TASK SET:
#1 Answer these questions using the text on Roman cooking ingredients:
(a) What is pajata?
(b) What was the Via Salaria built to do?
(c) Where does the sea salt the writer uses come from?
#2 Continue the text on Roman cooking ingredients from where it ends.

EXTRACTED TEXT:

=== Begin Enclosure ===

Ingredients

These ingredients form the backbone of Roman cooking, and each comes with a long history and has an indispensable role in the city’s culinary identity. You’ll find nearly all of them wherever you shop, except for pajata (that’s suckling veal intestines), which, trust me, is hard enough to score even in Naples, Florence, or Milan, compelling evidence that it’s the most Roman ingredient out there.

Salt

Salt

Salt has been crucial to Roman cuisine since antiquity, so much so that the ancient Via Salaria was built specifically to bring it inland from the salt pans near Ostia. The Latin word sal even gives us “salary,” thanks to soldiers getting a salt-buying stipend called a salarium. While they probably weren’t literally paid in salt, the connection stuck. Ancient Romans preserved meat and anchovies with salt, laying the groundwork for prosciutto and garum . And Romans today remain devoted salt enthusiasts. I use sea salt from Trapani—the coarse kind for salting pasta water, and fine for seasoning food as I prep, cook, and bake.

=== End Enclosure ===

INPUT DATA:
=== Begin Enclosure ===

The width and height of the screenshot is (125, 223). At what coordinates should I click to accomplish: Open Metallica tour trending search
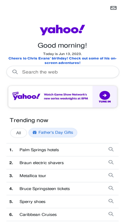pos(63,176)
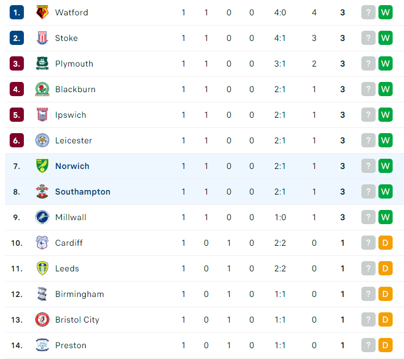Click Cardiff's orange D result badge
This screenshot has height=359, width=404.
pyautogui.click(x=385, y=243)
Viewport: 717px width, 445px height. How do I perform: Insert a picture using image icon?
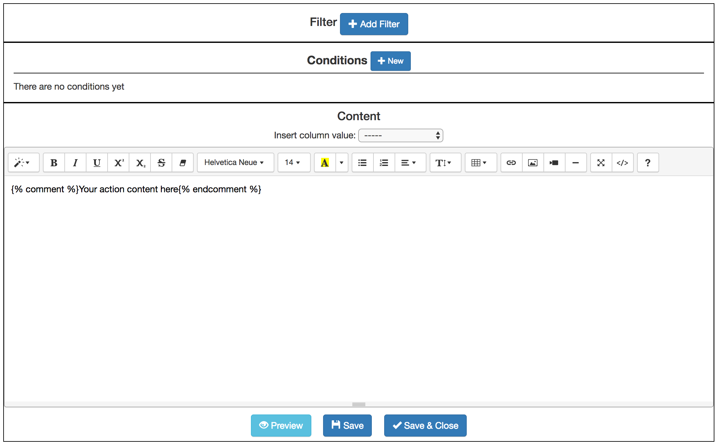pyautogui.click(x=533, y=162)
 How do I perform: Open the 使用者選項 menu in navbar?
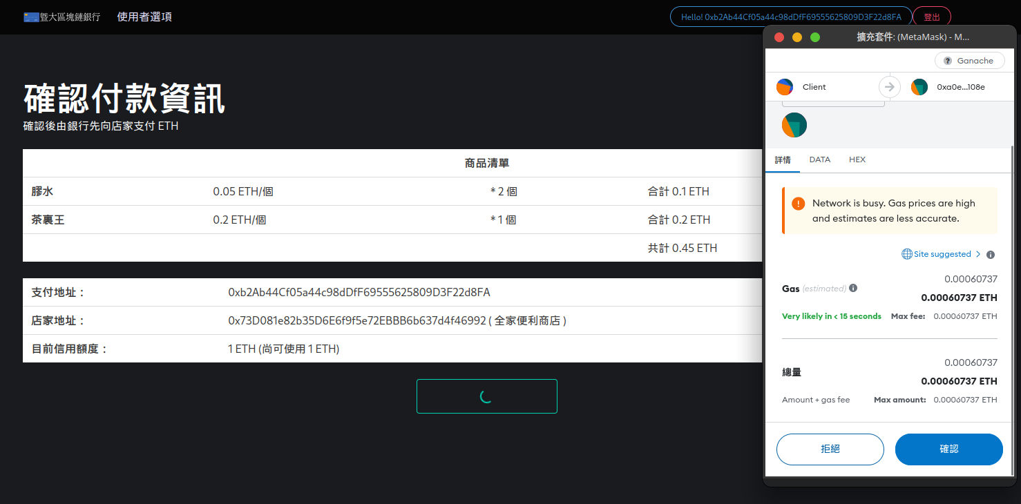click(x=144, y=17)
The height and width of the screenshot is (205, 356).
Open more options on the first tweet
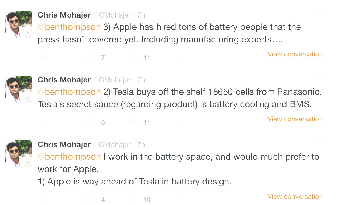click(x=180, y=58)
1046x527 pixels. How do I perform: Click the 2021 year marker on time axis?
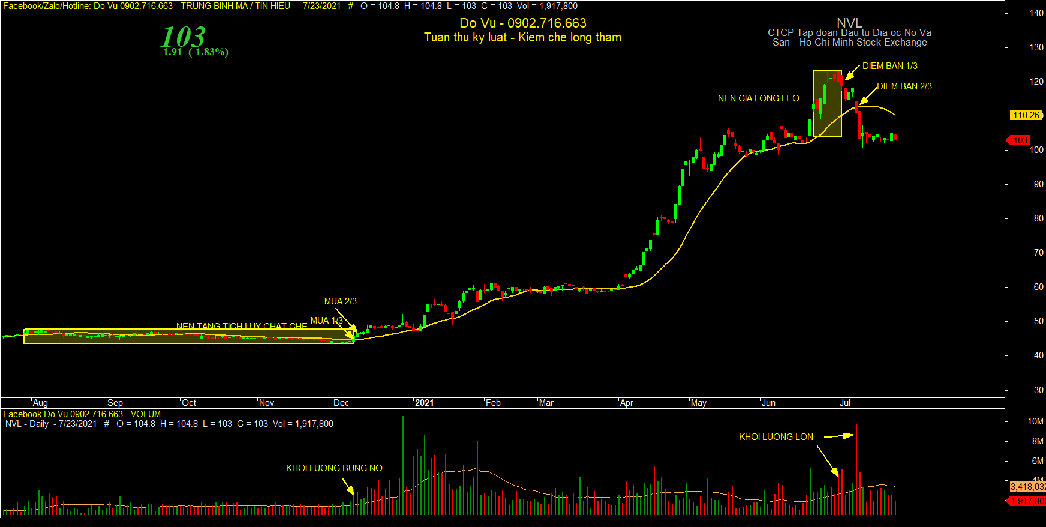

=== End Enclosure ===

RESULTS FOR EACH TASK:
#1
(a) Suckling veal intestines.
(b) To bring salt inland from the salt pans near Ostia.
(c) Trapani.

#2
Black Pepper

Black Pepper

Pepper arrived in ancient Rome from the Far East via the spice routes from India and quickly became a high-priced addition. The historian Pliny even complained about Rome’s pepper spending habits, but that didn’t stop anyone. Unlike Sicily’s cinnamon-and-clove palate, Rome runs on pepper to this day, notably in Cacio e Pepe , where its bite perfectly pairs with salty Pecorino Romano. Freshly cracked, coarsely ground, or lightly toasted, pepper technique is serious business here. Always use fresh whole peppercorns. I’m partial to the fragrant black Sarawak variety from the brand Maricha sourced from Malaysia. Toasting it compromises the aromatics so I skip that step.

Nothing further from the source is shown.